Saved entries:
◆ ◆ ◆

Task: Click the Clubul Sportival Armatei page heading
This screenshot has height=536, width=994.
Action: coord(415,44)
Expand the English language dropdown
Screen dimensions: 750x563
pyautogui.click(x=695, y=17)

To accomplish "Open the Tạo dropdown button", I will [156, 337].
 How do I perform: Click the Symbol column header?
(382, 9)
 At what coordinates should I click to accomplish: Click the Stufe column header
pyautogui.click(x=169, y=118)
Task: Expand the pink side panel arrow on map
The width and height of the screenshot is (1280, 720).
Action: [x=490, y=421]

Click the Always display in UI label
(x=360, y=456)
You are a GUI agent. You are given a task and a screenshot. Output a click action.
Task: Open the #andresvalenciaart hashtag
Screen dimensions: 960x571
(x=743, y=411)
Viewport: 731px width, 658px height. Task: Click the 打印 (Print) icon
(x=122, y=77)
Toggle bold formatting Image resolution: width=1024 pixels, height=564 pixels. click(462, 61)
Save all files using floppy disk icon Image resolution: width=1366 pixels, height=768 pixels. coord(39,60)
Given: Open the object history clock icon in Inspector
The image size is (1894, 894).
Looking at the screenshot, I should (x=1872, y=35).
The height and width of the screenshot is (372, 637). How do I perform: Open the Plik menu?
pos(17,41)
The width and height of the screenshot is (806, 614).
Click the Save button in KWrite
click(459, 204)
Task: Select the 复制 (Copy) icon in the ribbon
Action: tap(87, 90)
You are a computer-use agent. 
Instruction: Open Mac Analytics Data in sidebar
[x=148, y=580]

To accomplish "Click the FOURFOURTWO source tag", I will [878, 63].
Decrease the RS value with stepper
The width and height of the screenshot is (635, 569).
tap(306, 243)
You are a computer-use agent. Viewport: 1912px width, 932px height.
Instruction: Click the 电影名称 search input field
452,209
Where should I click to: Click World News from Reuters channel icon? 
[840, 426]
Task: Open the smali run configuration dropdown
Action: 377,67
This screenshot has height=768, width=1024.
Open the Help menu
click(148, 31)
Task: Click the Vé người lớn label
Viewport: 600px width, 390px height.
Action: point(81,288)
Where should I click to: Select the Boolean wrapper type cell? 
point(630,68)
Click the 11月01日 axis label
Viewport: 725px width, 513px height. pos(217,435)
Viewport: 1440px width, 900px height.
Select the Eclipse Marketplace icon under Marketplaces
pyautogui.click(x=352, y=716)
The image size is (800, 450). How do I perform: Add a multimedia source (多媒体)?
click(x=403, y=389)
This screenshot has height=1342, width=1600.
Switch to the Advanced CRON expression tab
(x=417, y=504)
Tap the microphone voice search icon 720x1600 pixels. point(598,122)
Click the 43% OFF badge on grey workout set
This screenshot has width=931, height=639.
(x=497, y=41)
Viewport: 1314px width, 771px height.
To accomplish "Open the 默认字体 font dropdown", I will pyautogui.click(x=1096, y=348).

◆ ◆ ◆

ABOUT THIS EXERCISE →
Find "Task: Click the Vé người lớn label" in the data above, then repeat that line and all lines after it exactly, ending with the final line.

RESULT OF THIS TASK →
Task: Click the Vé người lớn label
Viewport: 600px width, 390px height.
Action: point(81,288)
Where should I click to: Select the Boolean wrapper type cell? 
point(630,68)
Click the 11月01日 axis label
Viewport: 725px width, 513px height. pos(217,435)
Viewport: 1440px width, 900px height.
Select the Eclipse Marketplace icon under Marketplaces
pyautogui.click(x=352, y=716)
The image size is (800, 450). How do I perform: Add a multimedia source (多媒体)?
click(x=403, y=389)
This screenshot has height=1342, width=1600.
Switch to the Advanced CRON expression tab
(x=417, y=504)
Tap the microphone voice search icon 720x1600 pixels. point(598,122)
Click the 43% OFF badge on grey workout set
This screenshot has width=931, height=639.
(x=497, y=41)
Viewport: 1314px width, 771px height.
To accomplish "Open the 默认字体 font dropdown", I will pyautogui.click(x=1096, y=348).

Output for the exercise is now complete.